■ **LISTED RECORDS**
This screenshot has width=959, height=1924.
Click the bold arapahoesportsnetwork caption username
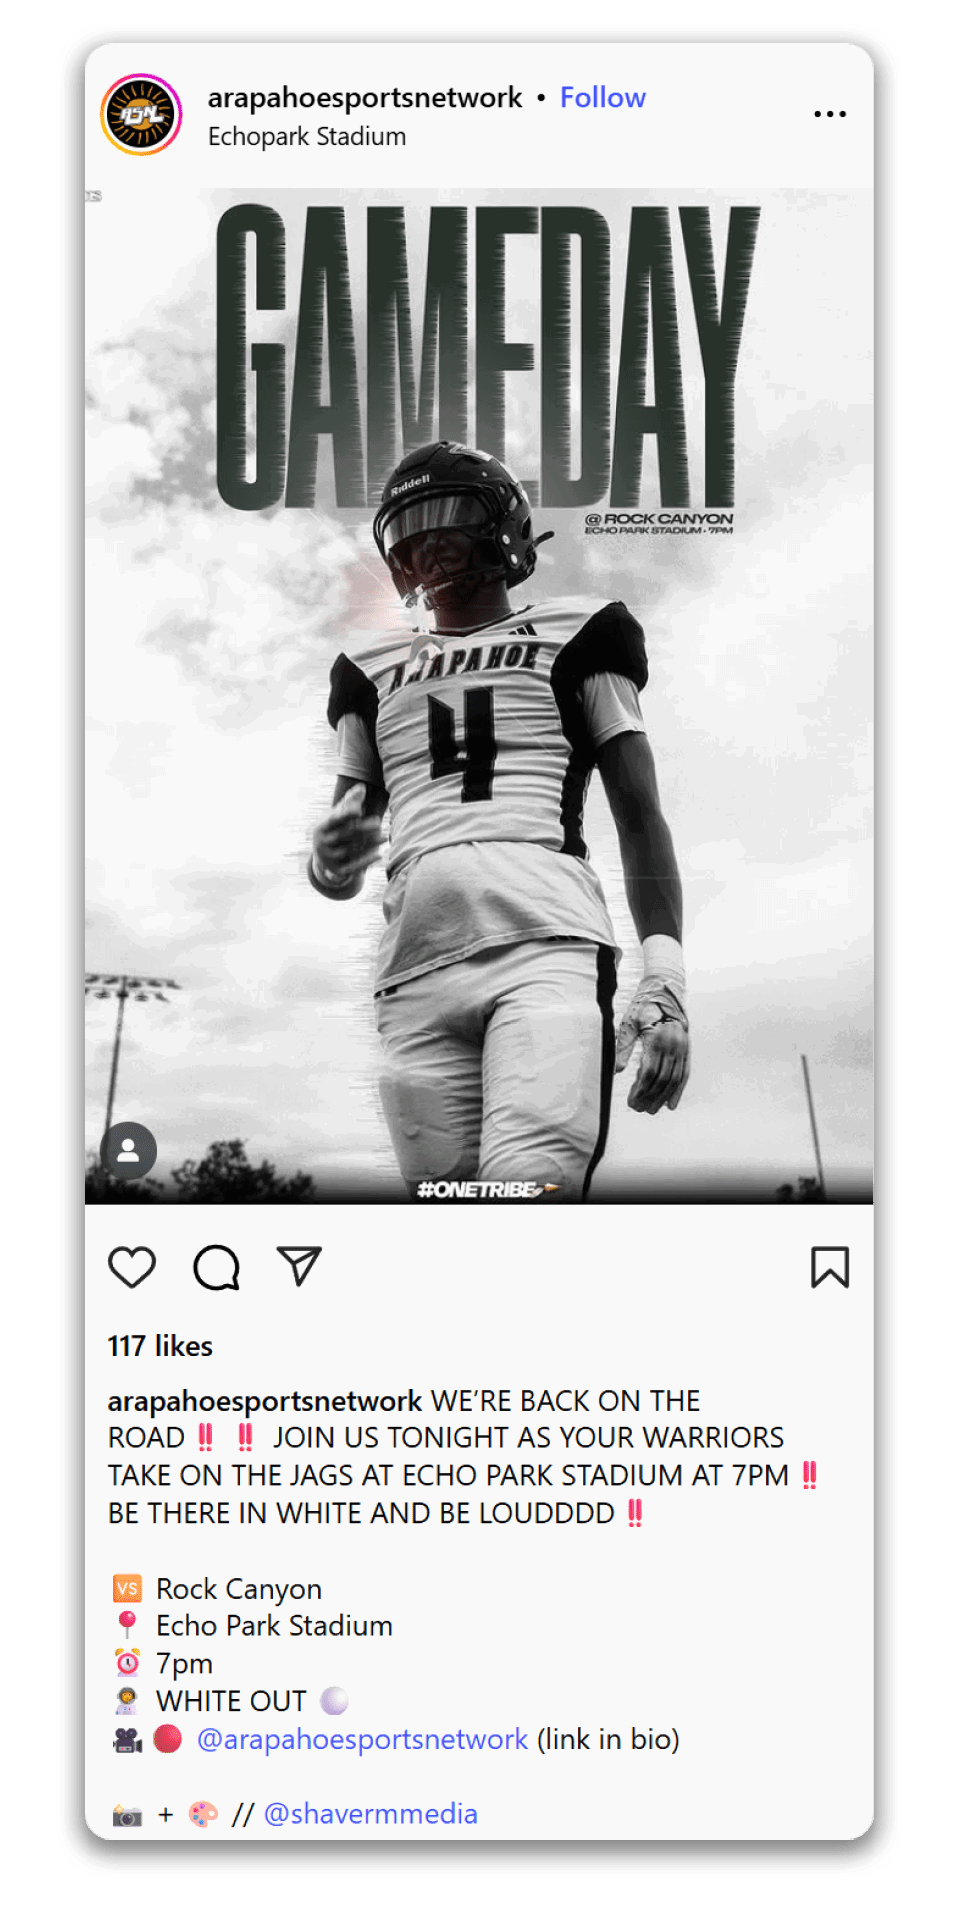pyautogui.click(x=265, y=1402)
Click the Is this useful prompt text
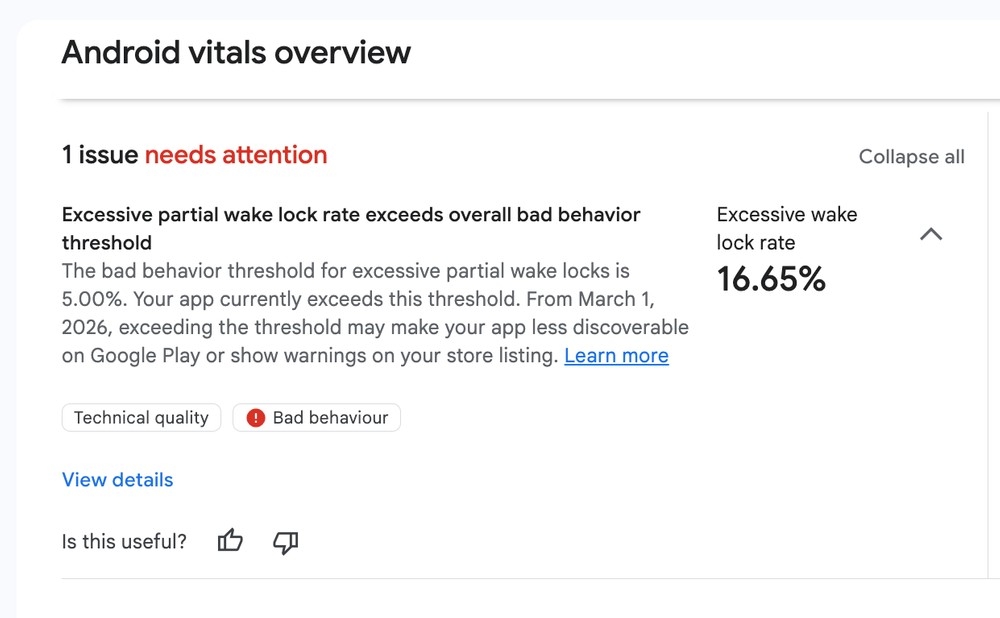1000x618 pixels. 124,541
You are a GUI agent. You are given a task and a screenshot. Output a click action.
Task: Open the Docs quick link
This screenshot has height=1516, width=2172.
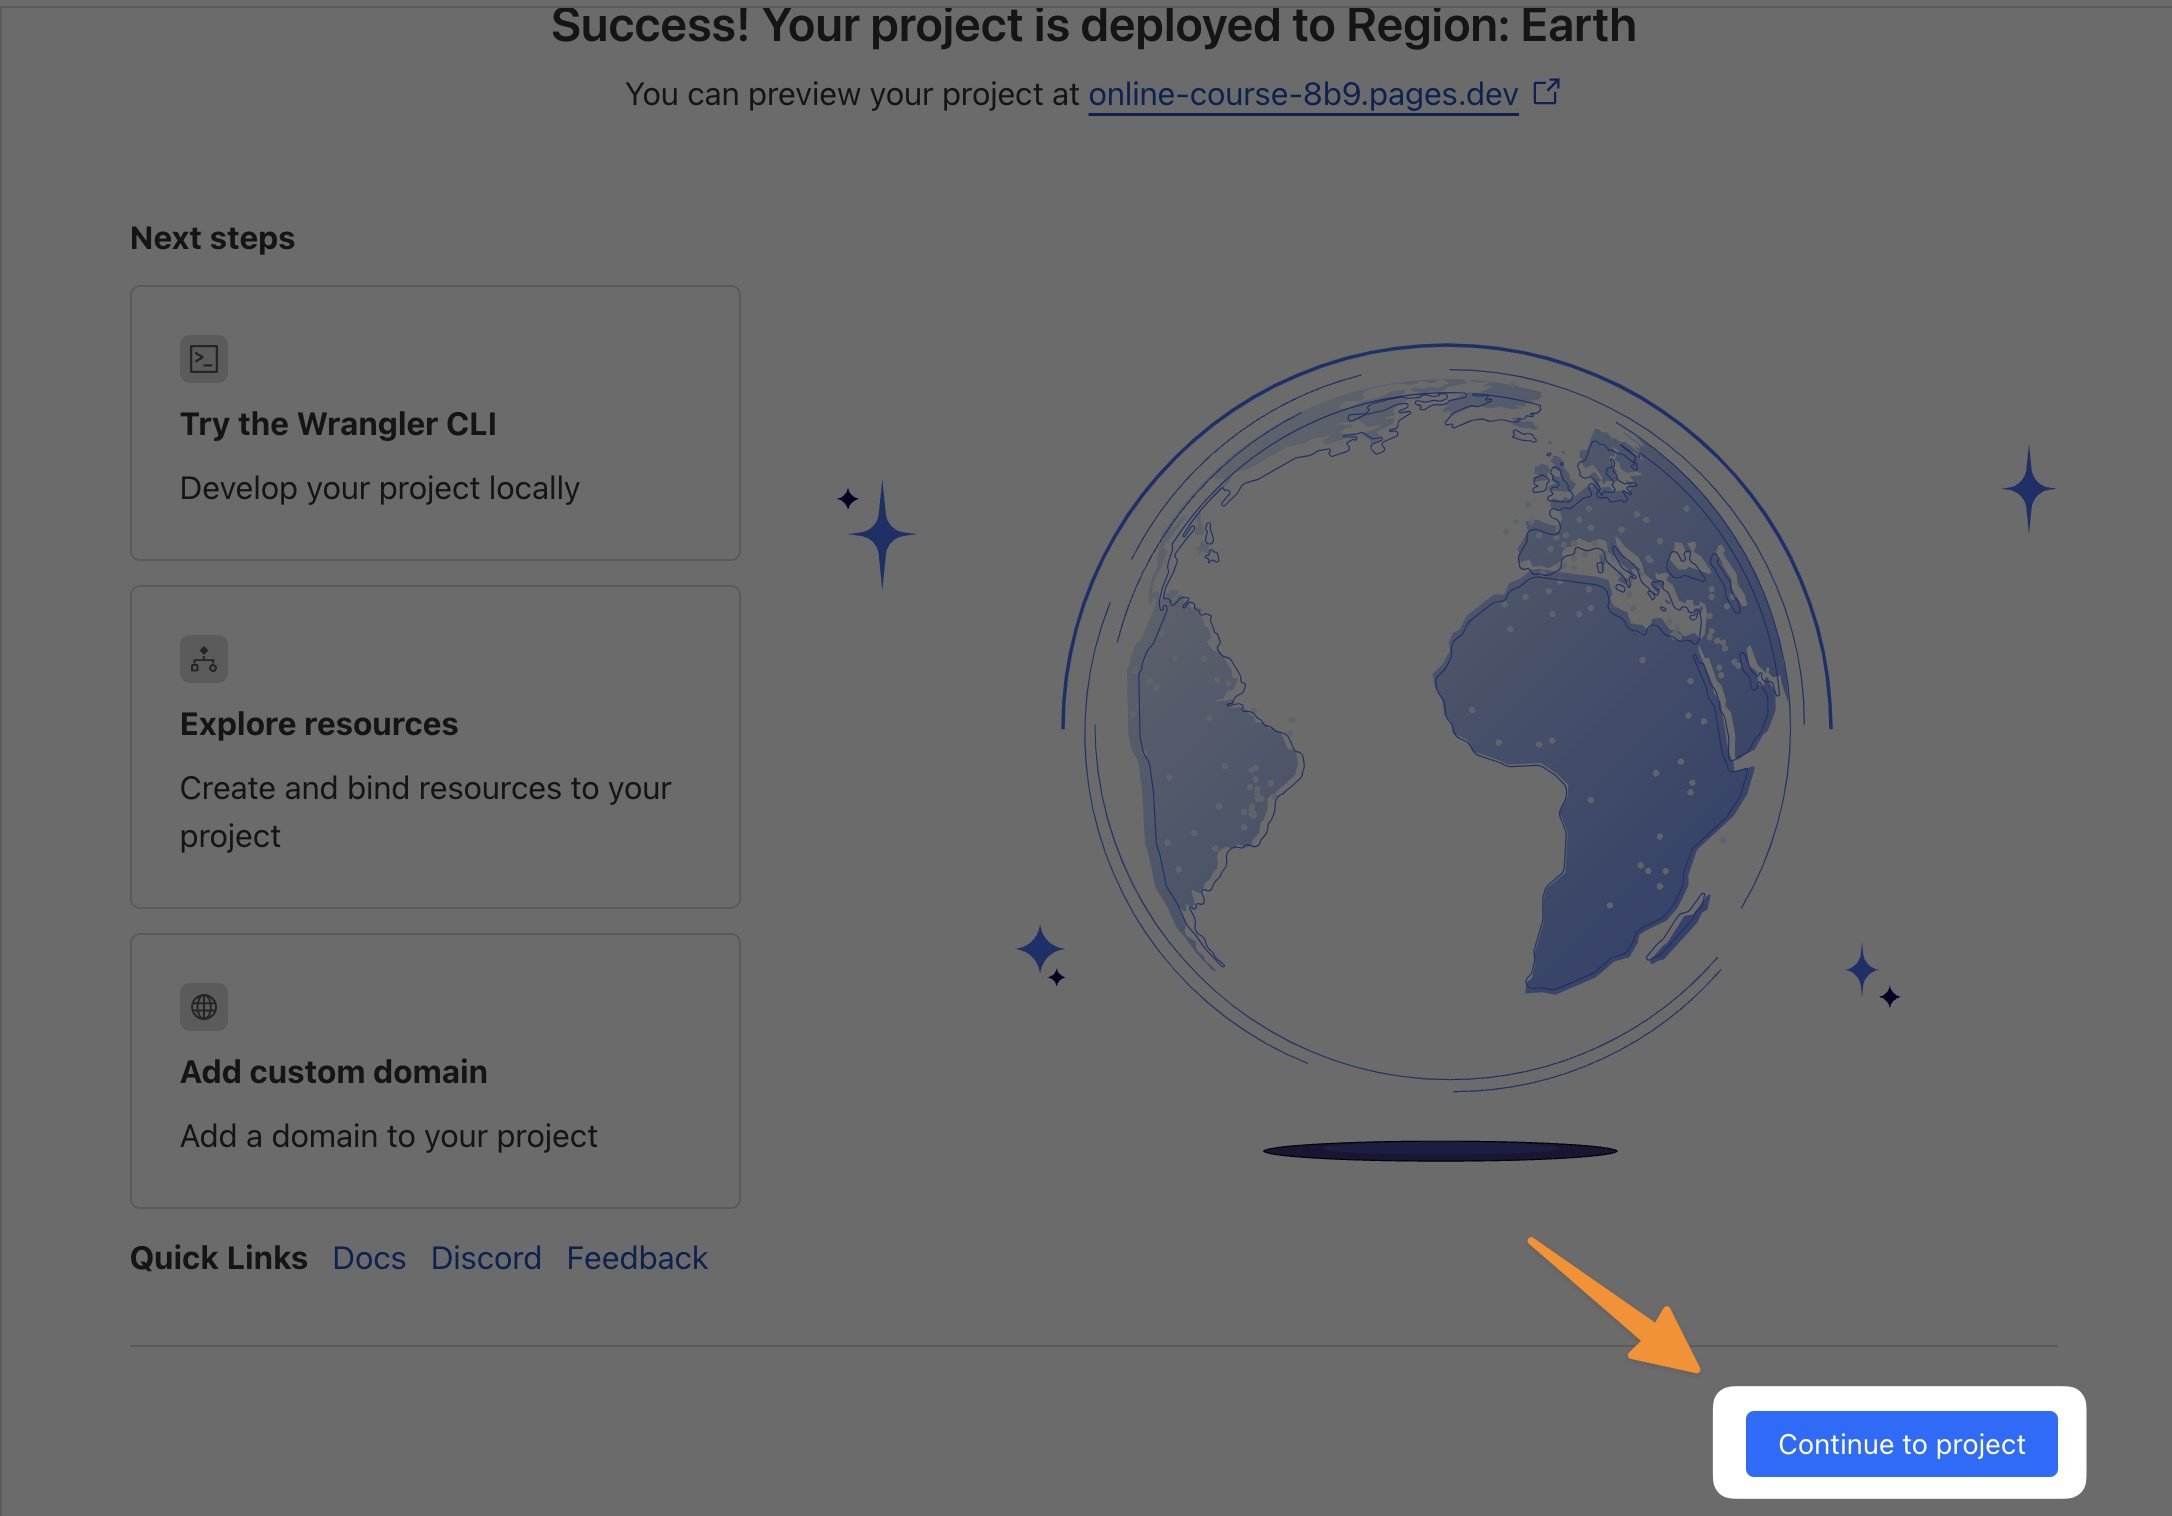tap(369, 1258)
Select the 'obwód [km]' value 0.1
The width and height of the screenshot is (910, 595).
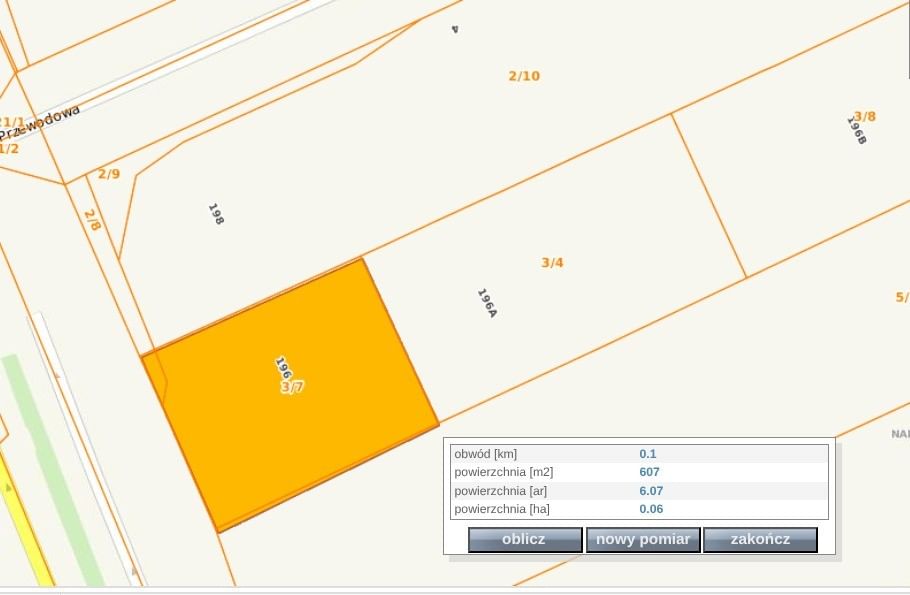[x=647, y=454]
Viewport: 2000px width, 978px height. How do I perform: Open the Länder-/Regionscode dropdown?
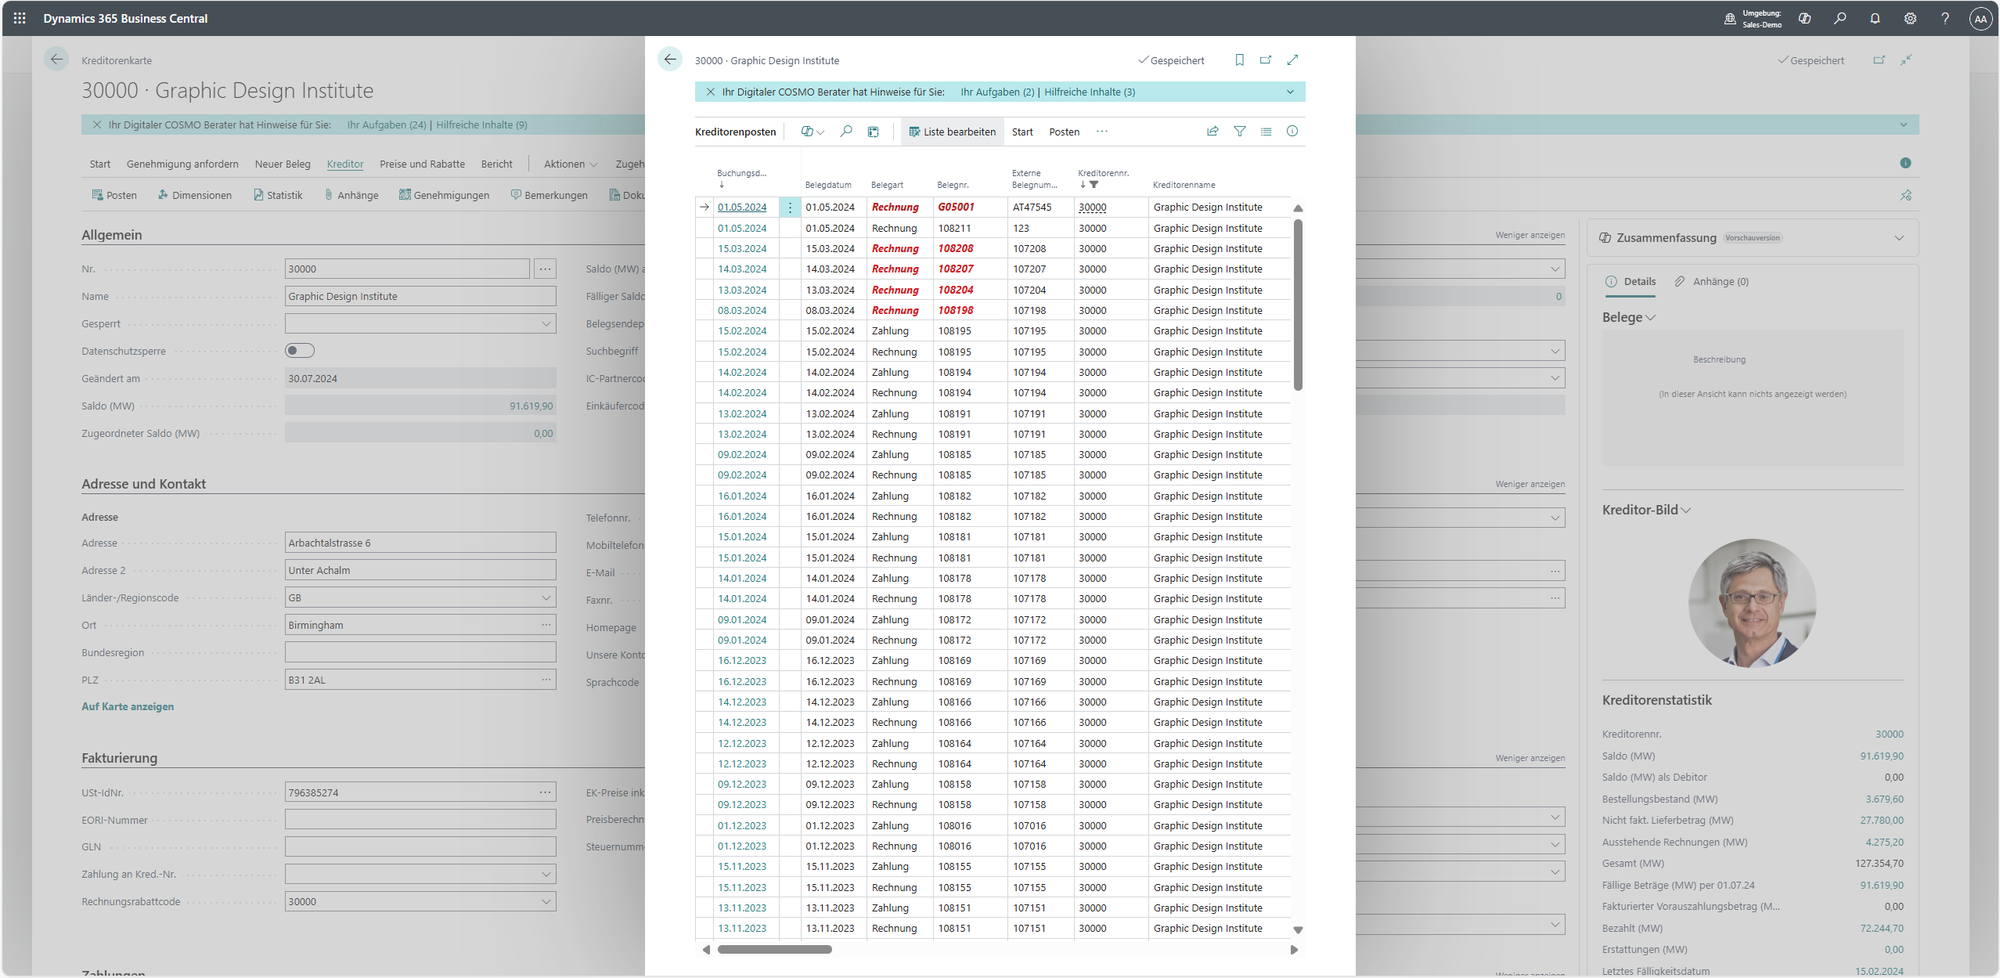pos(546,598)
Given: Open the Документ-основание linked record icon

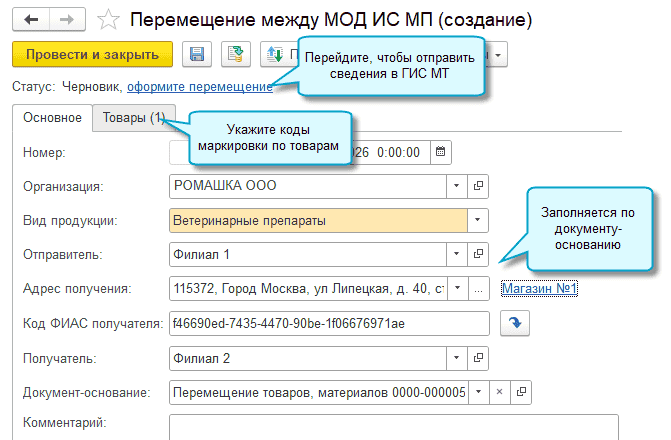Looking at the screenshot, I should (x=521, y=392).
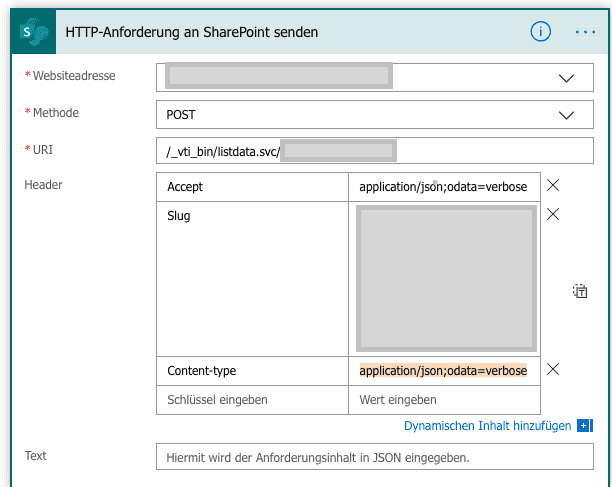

■ **EXERCISE DIRECTIONS**
Everything in the records above should be printed exactly, apart from the pictures.

■ **SOLUTION TO THIS EXERCISE**
This screenshot has width=959, height=1924.
Click the bold arapahoesportsnetwork caption username
pyautogui.click(x=265, y=1402)
Click the Is this useful prompt text
1000x618 pixels. 124,541
You are a GUI agent. You are given a task and a screenshot. Output a click action.
Task: Open the Docs quick link
This screenshot has height=1516, width=2172.
tap(369, 1258)
Select the 'obwód [km]' value 0.1
The width and height of the screenshot is (910, 595).
[x=647, y=454]
Viewport: 2000px width, 978px height. How do I perform: Open the Länder-/Regionscode dropdown?
pos(546,598)
Given: Open the Документ-основание linked record icon

Looking at the screenshot, I should (x=521, y=392).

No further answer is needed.